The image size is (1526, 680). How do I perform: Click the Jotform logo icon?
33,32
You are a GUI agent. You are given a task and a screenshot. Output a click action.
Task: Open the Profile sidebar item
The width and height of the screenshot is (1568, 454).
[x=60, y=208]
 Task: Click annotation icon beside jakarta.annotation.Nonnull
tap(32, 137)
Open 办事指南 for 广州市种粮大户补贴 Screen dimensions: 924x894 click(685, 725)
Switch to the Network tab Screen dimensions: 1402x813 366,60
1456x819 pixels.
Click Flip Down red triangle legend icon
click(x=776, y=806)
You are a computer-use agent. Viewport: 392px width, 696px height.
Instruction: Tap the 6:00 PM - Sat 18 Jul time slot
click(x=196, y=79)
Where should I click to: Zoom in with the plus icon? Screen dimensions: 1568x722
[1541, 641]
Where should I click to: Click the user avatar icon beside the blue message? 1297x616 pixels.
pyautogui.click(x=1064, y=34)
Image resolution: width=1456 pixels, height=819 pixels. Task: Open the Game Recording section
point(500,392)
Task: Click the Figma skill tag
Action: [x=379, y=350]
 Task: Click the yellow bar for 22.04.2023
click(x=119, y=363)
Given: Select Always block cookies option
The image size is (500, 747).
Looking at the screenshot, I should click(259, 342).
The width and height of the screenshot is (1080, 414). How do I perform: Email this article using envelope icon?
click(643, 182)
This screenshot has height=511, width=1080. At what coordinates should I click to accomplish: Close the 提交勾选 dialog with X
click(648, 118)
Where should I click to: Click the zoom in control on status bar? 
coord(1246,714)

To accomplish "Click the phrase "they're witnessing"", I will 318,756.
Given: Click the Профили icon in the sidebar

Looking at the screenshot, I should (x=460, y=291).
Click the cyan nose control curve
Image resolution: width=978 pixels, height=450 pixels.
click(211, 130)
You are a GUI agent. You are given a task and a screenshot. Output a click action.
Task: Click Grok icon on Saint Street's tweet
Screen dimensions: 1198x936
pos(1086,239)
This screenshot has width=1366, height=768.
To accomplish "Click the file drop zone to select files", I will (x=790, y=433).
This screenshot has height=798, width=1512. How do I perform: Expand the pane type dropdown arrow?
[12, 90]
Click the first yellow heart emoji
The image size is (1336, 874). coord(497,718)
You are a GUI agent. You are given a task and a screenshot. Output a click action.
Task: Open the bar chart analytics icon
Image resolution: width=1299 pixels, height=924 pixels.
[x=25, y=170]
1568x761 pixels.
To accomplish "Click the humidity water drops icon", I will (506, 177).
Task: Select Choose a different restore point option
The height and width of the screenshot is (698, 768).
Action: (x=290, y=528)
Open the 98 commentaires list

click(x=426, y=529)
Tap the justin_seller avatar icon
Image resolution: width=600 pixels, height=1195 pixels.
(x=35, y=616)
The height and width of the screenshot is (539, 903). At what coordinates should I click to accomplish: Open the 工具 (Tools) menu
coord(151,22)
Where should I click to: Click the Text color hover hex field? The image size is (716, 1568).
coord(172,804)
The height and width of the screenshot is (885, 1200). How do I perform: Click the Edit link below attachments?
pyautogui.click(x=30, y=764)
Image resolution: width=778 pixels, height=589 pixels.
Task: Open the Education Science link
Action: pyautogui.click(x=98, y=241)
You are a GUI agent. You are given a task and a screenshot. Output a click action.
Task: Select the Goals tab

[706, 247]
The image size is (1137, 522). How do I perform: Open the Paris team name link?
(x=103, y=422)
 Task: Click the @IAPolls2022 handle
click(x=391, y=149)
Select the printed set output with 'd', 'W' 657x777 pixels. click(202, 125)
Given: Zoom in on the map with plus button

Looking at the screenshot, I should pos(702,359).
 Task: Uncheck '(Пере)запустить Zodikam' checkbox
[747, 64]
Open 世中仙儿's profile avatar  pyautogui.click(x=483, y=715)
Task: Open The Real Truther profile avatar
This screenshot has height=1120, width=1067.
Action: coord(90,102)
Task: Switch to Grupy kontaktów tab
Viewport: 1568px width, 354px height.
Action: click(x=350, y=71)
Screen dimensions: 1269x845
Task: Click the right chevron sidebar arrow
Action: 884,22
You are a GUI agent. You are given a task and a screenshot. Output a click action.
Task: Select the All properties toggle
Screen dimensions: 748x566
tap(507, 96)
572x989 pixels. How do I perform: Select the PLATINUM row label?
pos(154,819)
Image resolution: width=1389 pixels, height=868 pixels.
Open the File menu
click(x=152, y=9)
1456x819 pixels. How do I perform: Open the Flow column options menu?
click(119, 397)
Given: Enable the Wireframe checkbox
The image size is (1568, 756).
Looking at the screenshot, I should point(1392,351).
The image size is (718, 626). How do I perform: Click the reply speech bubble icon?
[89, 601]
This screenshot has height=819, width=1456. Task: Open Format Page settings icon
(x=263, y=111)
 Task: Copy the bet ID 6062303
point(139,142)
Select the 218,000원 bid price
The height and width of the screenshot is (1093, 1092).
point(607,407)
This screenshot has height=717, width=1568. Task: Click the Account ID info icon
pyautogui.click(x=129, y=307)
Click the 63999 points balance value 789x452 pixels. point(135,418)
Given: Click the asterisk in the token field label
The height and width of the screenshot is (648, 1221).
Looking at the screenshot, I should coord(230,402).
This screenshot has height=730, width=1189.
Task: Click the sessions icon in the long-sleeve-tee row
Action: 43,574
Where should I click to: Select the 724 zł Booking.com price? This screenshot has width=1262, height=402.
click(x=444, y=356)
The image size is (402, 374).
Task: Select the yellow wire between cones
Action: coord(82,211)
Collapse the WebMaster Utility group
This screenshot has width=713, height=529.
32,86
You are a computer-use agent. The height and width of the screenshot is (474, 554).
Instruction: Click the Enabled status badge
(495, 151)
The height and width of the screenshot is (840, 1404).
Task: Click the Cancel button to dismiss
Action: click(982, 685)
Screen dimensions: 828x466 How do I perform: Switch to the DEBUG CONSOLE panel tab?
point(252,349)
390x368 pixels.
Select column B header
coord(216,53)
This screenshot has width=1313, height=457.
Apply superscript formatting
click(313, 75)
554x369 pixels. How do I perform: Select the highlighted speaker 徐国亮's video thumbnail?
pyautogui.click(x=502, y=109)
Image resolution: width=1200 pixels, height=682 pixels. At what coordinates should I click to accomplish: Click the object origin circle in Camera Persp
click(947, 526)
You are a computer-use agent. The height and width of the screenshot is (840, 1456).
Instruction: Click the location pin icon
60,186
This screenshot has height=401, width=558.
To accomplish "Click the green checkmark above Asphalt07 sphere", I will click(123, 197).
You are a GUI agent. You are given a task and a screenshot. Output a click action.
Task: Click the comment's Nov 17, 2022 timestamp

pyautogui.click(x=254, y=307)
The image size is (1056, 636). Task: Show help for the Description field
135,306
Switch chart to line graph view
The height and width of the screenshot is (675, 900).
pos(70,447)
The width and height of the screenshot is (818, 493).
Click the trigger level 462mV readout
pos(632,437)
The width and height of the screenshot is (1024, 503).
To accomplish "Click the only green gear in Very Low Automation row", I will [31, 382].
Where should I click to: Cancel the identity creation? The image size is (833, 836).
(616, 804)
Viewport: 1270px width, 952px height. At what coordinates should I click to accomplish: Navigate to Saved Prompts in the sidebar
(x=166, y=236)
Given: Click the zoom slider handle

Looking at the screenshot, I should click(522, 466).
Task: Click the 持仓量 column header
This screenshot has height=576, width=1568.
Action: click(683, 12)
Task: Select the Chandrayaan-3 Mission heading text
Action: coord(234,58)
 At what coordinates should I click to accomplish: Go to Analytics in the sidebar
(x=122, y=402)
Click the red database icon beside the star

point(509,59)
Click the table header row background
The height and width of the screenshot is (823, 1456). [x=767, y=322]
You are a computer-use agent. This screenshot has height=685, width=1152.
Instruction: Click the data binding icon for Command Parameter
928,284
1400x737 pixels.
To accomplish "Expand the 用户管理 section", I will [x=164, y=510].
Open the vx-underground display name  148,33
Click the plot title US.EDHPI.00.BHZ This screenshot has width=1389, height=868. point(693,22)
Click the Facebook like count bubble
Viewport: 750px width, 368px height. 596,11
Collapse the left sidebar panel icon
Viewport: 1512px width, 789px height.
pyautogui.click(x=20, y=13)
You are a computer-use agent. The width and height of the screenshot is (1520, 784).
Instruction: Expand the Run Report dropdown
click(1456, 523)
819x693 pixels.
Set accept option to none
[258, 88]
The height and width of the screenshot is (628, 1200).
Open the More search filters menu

##############################

Your instructions> Count the lines in the material above that contain the word "bubble", and reply with only that number.

Exercise output> 2